あと、繰り返し出てくる「二本の足」というキーワードがここで改めて出てくる。彩さんの足が二本であるということは、このエピソードの中で明らかに意味を持っている。しかしその意味は、私にはやはりわからない。



シーン10
オノミチコ
大関先輩



…この証明写真の機械の中の絵でシーンが切り替わるのだが、何となく大関先輩の足の下に見えるのはあの赤毛の女の子の頭なのではないかという感じがしてしまう。これって「誤読」なのだろうか。



…この大関先輩、本当にオトナの顔をしてるなあ。

ミチコに向かって片寄が叫んでいる。ここではミユキの「ノゾミ」が叶っている。あの赤毛の女の子は、たぶん「いい人」なのだと思う。

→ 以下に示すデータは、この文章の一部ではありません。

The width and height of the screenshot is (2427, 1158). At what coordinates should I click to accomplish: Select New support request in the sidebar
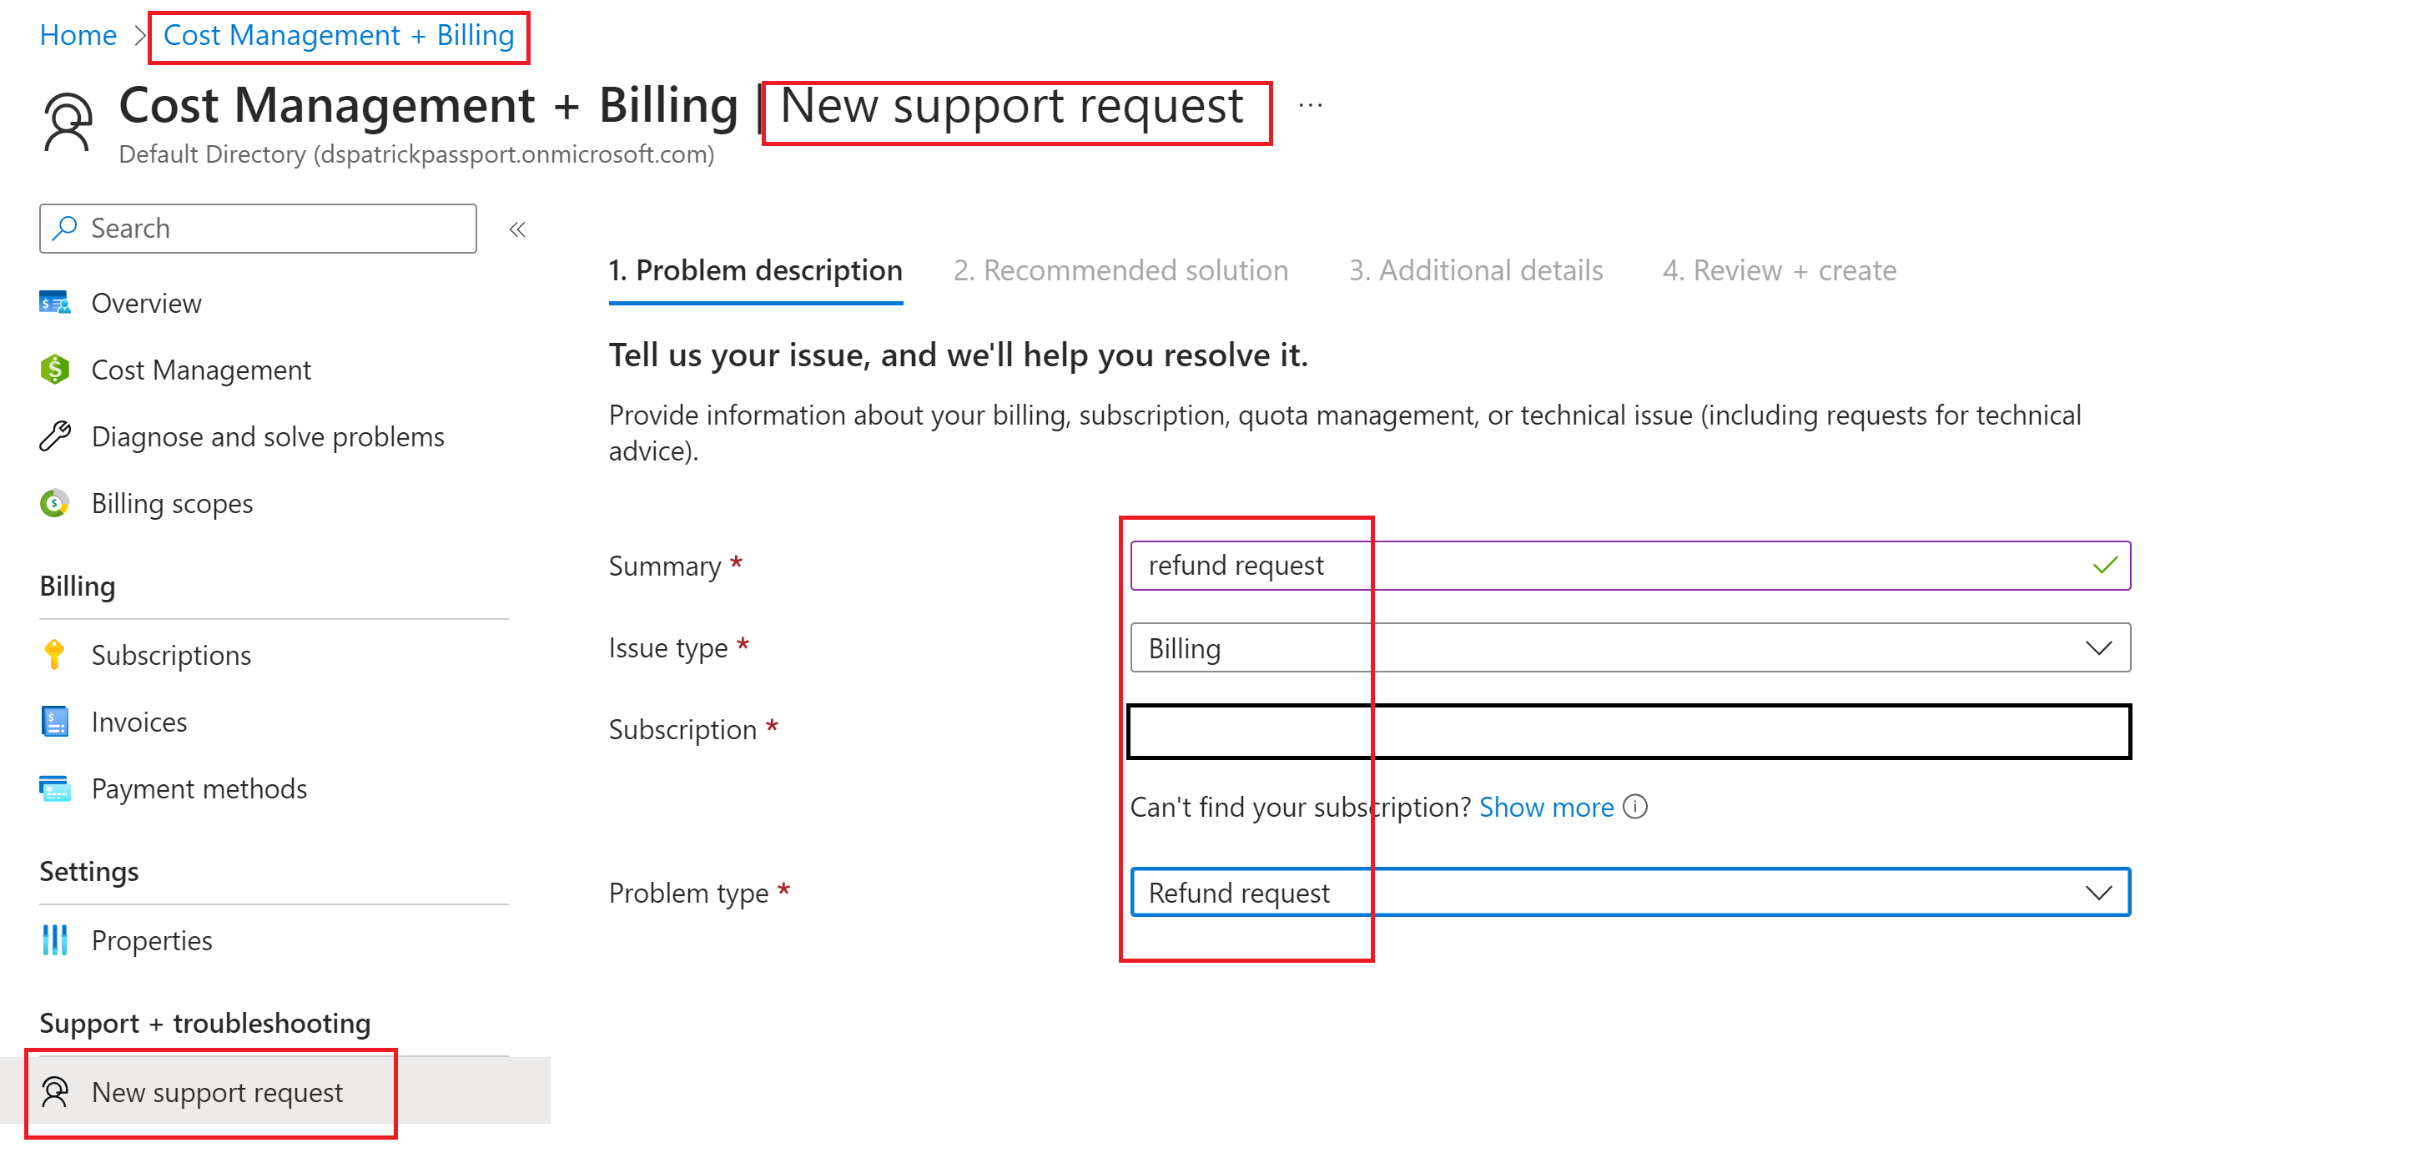click(x=217, y=1092)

このシーンでは、他のシーンにも何回か出てくる「啓示」という言葉が改めてキーワードとして繰り返される。「You could call it an omen/ Point ya where ya goin'」というザ·バンドの歌の中に出てくるフレーズを、私は何となく思い出した。
nagi1995.hatenablog.com

作者の人へ:久しぶりに、メール打っときました。返事は、気が向いたらでいいです。新作も、気か向いたらでいいです。ではまたいずれ。